Every entry must include written documentation of a minimum of 2 pages with a biblography. It can be easy to forget certain details during your oral presentation but written documentation gives you the opportunity to make sure you can cover the aspects of your piece you want and help show how you made the decisions you made. It’s a great way to show the judges what went into your pieces.
Documentation can take a couple of different forms depending on what you are comfortable with as long as the information you want to highlight is conveyed. The thing to remember is you want to move beyond just bringing photocopies of source material: to have something you wrote yourself explaining what you are entering. These two styles of documentation are:
Article Form:This is a more informal approach that allows the Competitor to create documentation suitable for publishing in an SCA newsletter as a standalone article on their piece. The language is more relaxed and the text has accompanying photos. Usually in this form, your documentation is between four to six pages. The guiding principle is to write to an audience who probably doesn’t know much about what you are entering. Competitors are encouraged to enter this style of documentation into the principality newsletter to share your interest with others following the competition!

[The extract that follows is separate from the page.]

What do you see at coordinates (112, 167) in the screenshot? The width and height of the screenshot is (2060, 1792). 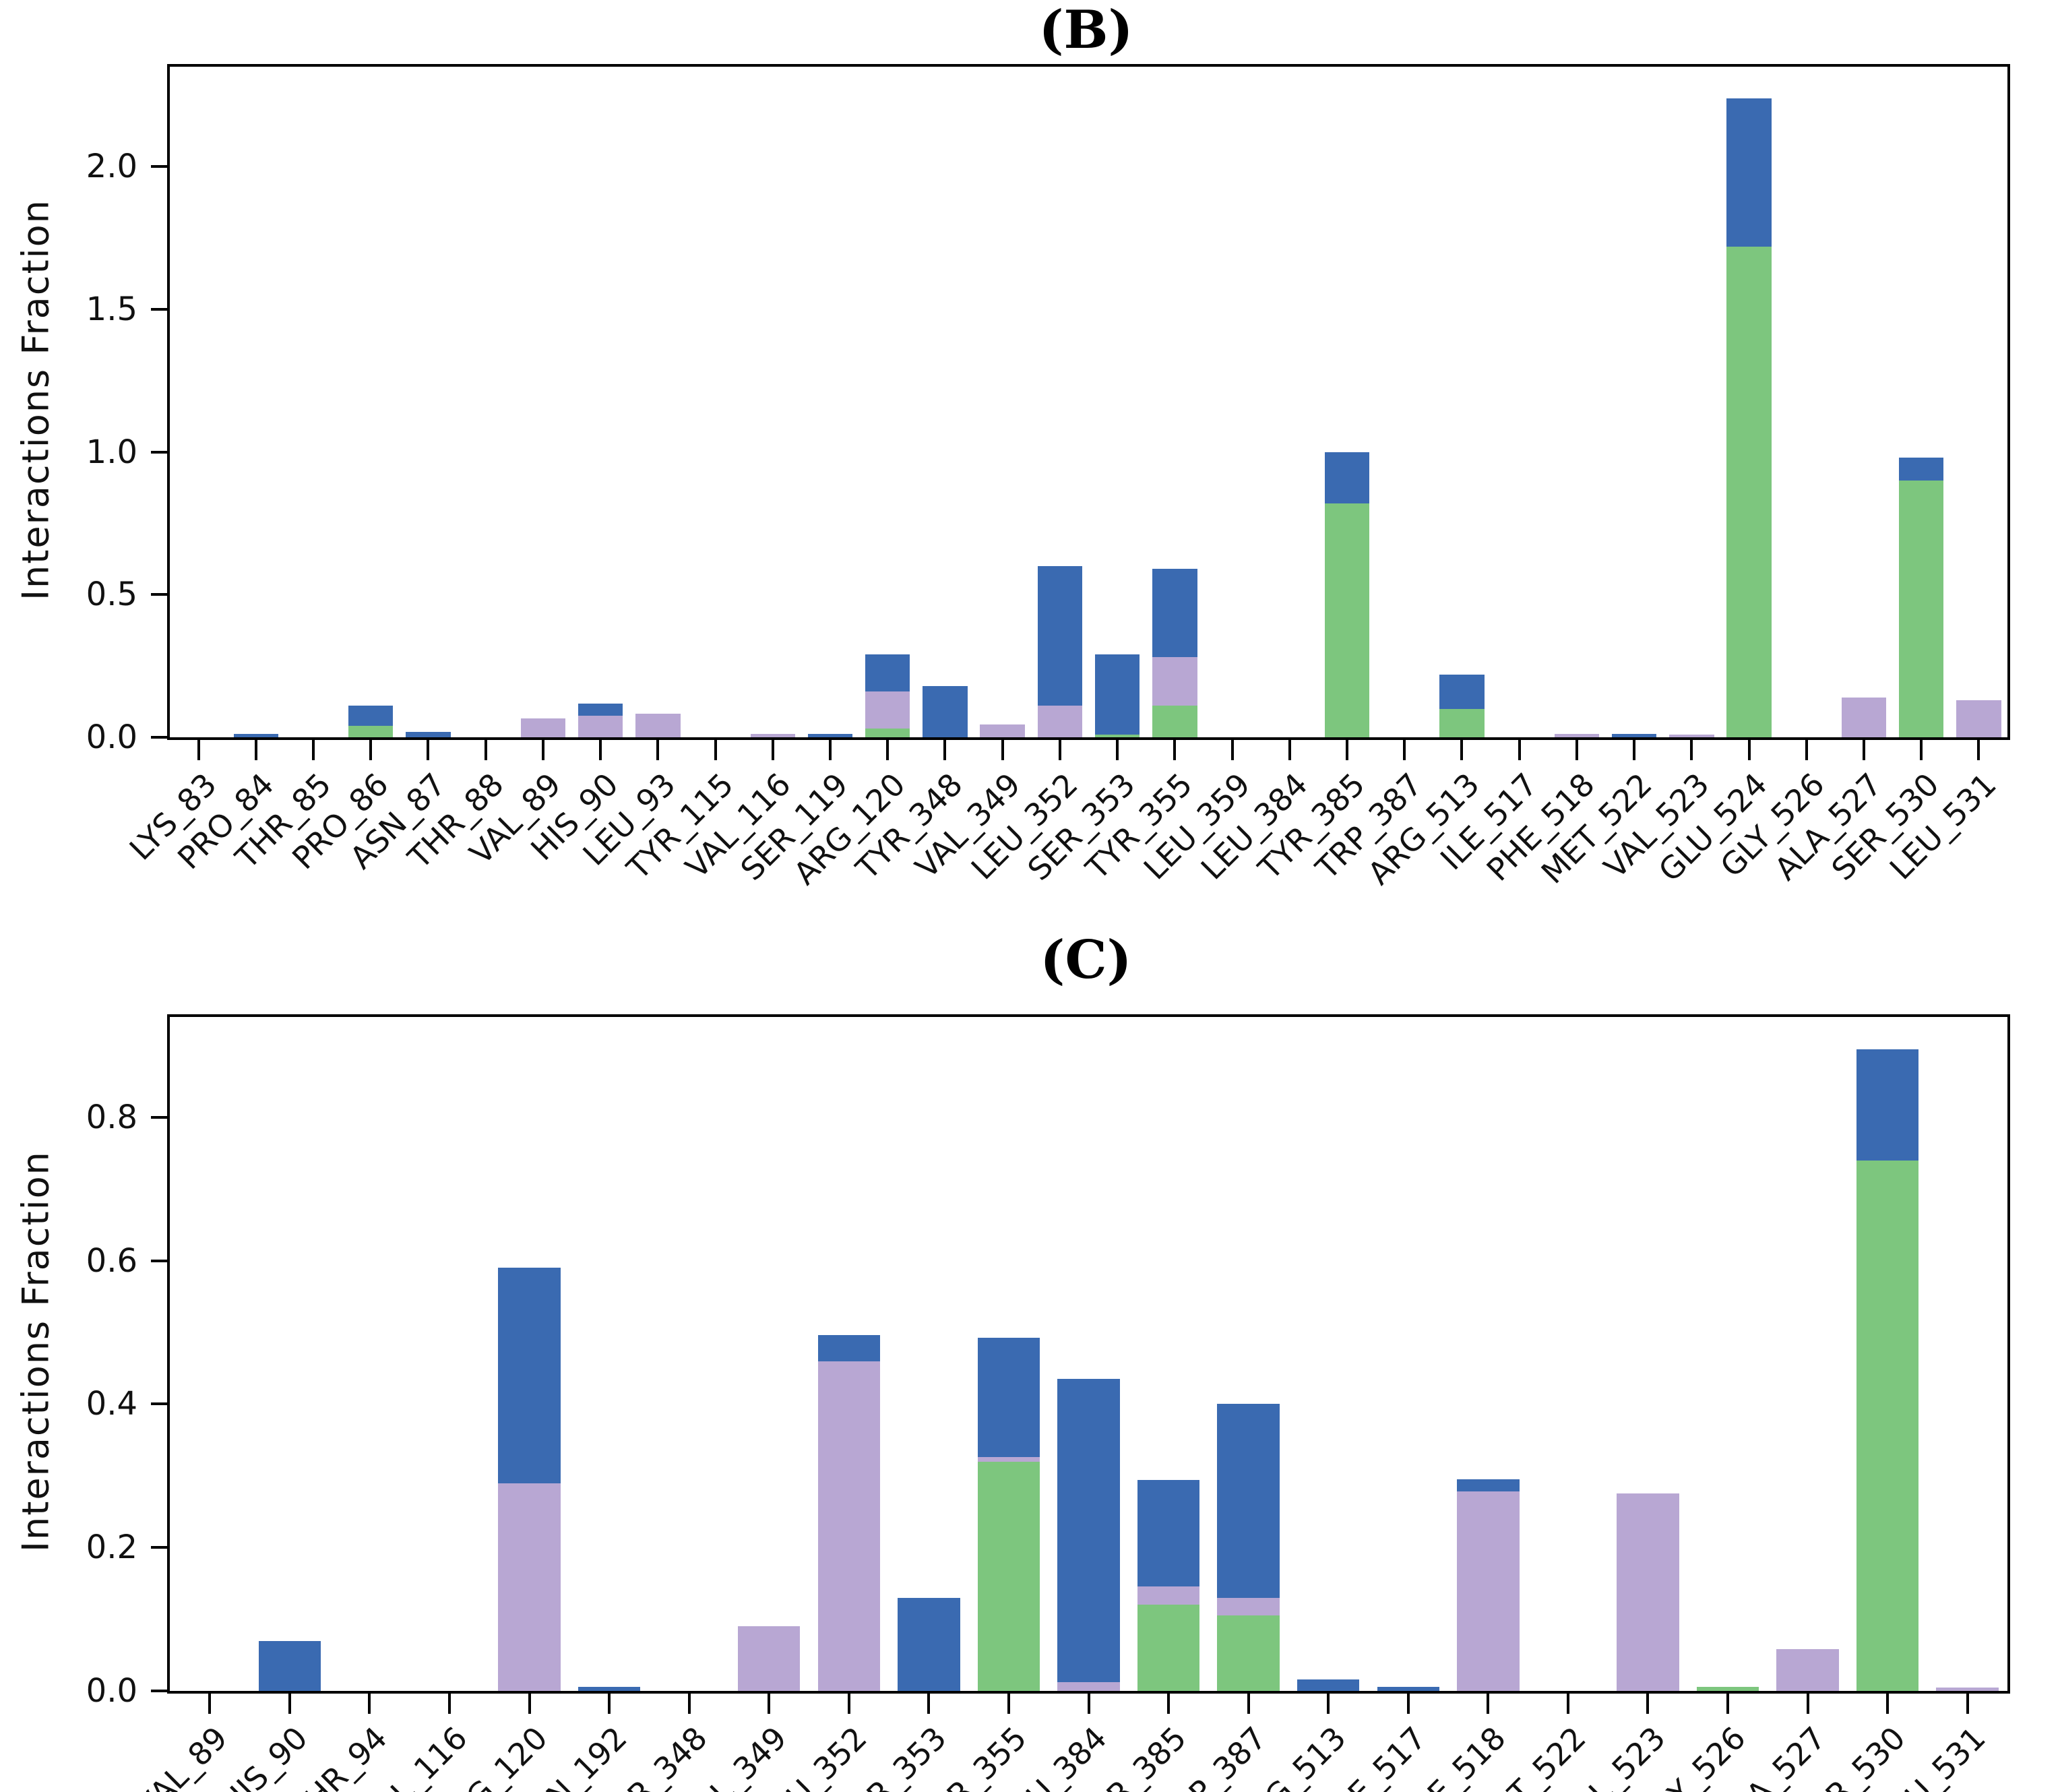 I see `y-tick-label: 2.0` at bounding box center [112, 167].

- Note: This option is a new, trial approach to encourage a wider interest in entering A&S competitions. Their Highnesses reserve the right to adapt this option in future for the betterment of the competition. – Here is an example of this style: http://www.hucbald.ramst.ca/articles/leonardo_catapult.html
- Scientific Approach: This method involves writing a more traditional paper with structured sections and subsections (Introduction, Methods, Discussion, and Summary etc.). While this method does allow the Competitor to more fully explore a topic on paper, it can be too long for the judges to read in its entirety. There is no length range for this category; the paper is as long as it needs to be. This is the more common approach seen at the kingdom level at present.
- Make sure to choose an easy to read font for the text, like Arial or Times New Roman. You can always use more period looking fonts as Titles or Subtitles.
Some things you’ll want to cover:
Describe your piece:
- Who: Who wrote it? Who would have performed it? Who was it written for or its intended audience?
- What: What was the purpose the piece? What time period is it? What was the social impact of the piece? What made you choose this piece? What things were happening in the world that might have influenced the composer etc? What is the style of the piece? If music, what is the time signature, key, scale or mode etc…?
- When: When was this piece written? Performed? Were there earlier style examples or examples in other regions?
- Where: Where did the piece come from? What is its history? Where did the style originate?
- Why: Why was this popular/not popular? Why was it written? Why did you choose it? Why is this piece important?
- How: How was it performed or staged? How was it intended to be seen? How was it used in period? How did you rehearse it? How is your performance similar/different from in period?
- Give your piece a Context: Where is it from? What can you say about the culture and time?
- Processes involved: How did you create/rehearse it? How would it have been performed in period?
- Choices you made in creating the piece: Can you provide time and place appropriate examples for the choices you made? Did you have to choose modern techniques and materials?
- Summary paragraph: Sum up everything you just covered above.
- Give a Source Listing/Bibliography: what did you use to research your piece? This can be anything; a book, musical score, paper, reliable internet sources, an artifact, even a conversation with an expert. Please make sure to include copies/pictures of extent pieces, musical scores and period source material if possible.
There are many great reasons to enter this competition besides winning. Getting your work known in the Principality and being an active, contributing member of the Bardic community comes with its own rewards.